_STATED GOAL:_ Scale the part of the records that opens with the line containing "You are a computer-use agent. 645x383 pixels." and closes with the line containing "Action: coord(195,414)". Write out only those lines with all other text unchanged and the pictures left out, multiplying each coordinate in the answers by 0.35 and rounding to a whole number, with halves rounded up.

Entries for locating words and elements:
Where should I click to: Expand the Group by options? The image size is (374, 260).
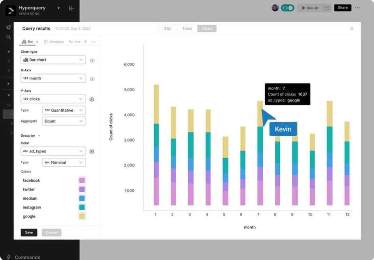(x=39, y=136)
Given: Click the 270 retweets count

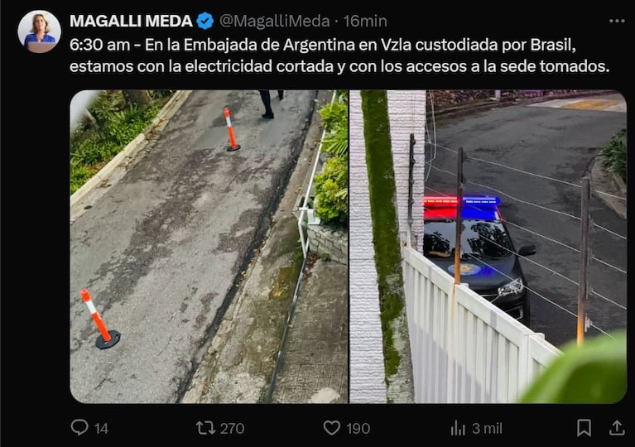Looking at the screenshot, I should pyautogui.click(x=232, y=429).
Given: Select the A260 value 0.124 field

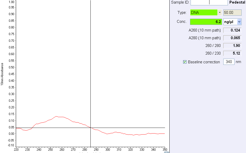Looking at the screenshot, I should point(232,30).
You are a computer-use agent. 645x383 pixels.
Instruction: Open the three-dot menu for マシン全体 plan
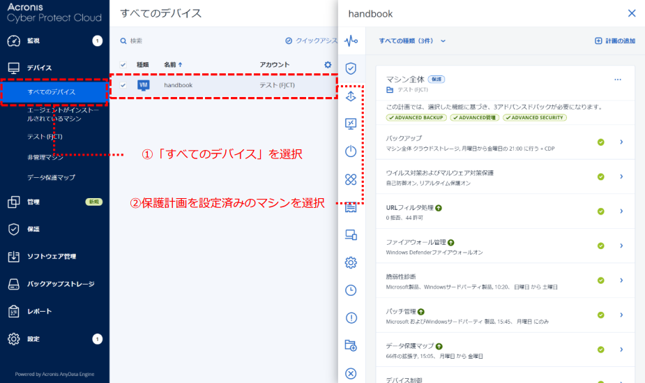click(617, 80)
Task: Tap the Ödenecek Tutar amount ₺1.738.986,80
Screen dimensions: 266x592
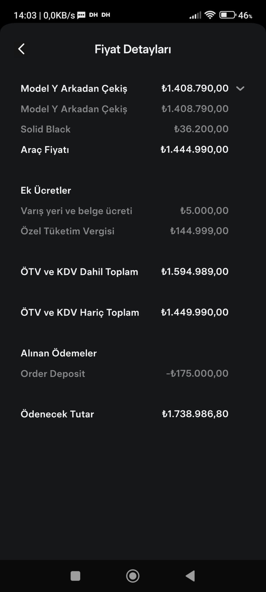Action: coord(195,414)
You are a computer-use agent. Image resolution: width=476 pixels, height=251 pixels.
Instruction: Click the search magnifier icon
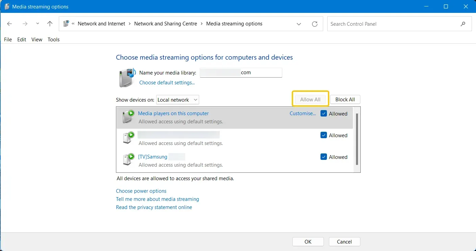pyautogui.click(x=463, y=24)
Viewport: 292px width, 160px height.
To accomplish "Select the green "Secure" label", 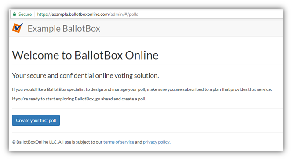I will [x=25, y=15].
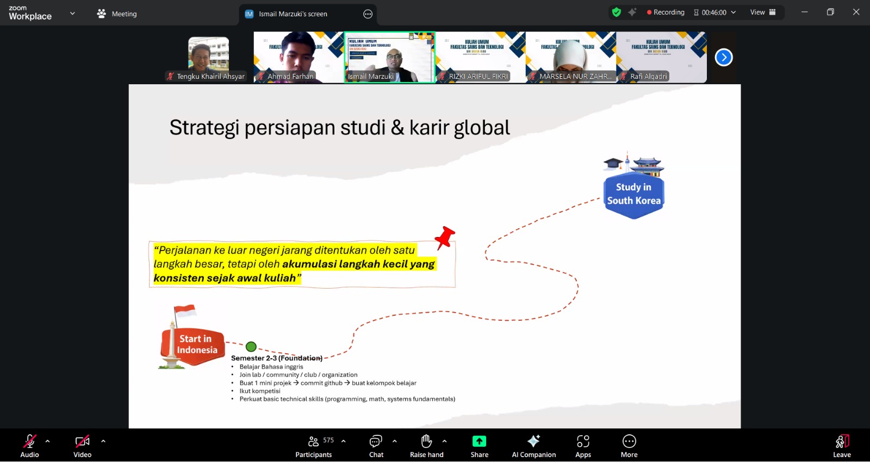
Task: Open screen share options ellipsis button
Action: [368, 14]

_RESPONSE TO THE TASK:_
You are a computer-use agent. 645x383 pixels.
Instruction: Open the three-dot menu for マシン全体 plan
click(216, 28)
Task: Tap the Ödenecek Tutar amount ₺1.738.986,80
Screen dimensions: 266x592
Action: coord(68,145)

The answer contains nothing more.